Most of our planet's surface is covered by the ocean and it provides a significant amount of resources by way of food, minerals, and energy.

Our oceans are underrepresented when it comes to environmental convention.

footnotes and passing mentions in international accords aim to unite our world in sustainable practices.

To move beyond token efforts and develop guidelines that truly ensure future generations can continue to reap the benefits of functioning marine systems we need to change on a fundamental level.

A group of researchers argue in an editorial that a new framework should be used to do that.

The commentary states that maintaining the status quo of environmental law equates to legalized destruction of nature.

The ocean's inherent rights need to be reflected in international law. Human health is related to ocean health.

Our natural environment is placed in a position of equality with humanity rather than being a separate domain of exploitation.

An umbrella term for initiatives that aim to recognize the interdependence that exists between humans and their environment via our institutions and laws is called Earth law.

The right to exist is one of the legal frameworks most people are familiar with. It's an ethical principle that underpins the development of laws.

The Rights of Nature is a legal framework within Earth law that recognizes nature as having value because of its own worth. Not by virtue of what it can provide as property or resources ripe for exploitation, but as a living being in its own right.

The authors write that Ocean-centered governance recognizes the Ocean as a living entity,advances law, policy, and institutional action that centers the needs of the Ocean in decision making.

The UN Decade of Ocean Science for sustainable development was declared in December of last year.

In the wake of the first World Ocean Assessment in 2015, a sobering report that assessed our reliance and impact on marine environments based on themes that included climate change, food security, pollution, and exploitation of resources, the decision was made.
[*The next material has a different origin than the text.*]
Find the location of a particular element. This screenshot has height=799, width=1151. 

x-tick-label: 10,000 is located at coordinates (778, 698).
The Intergovernmental Oceanographic Commission was tasked with coming up with a plan to improve the status of marine activities. The commission proposed a number of challenges and optimistic outcomes to be worked on in the coming years.

The patchwork of existing conventions and tensions that currently exist regarding existing definitions and frameworks over sustainable practices will make some of those challenges more imposing.

We need shared values and expectations in order to have a healthy relationship with the ocean.

Whatever we're doing is not working. Our oceans are changing in ways that won't serve future generations well, with expectations of loss in ocean resources predicted for our children's lifetimes

We need to transform our thinking from "ownership and separateness" to one of "loving interdependence" because of the decade.

The ocean deserves the kind of rights, respect, and reverence most of us take for granted.

The commentary was published in a scientific journal.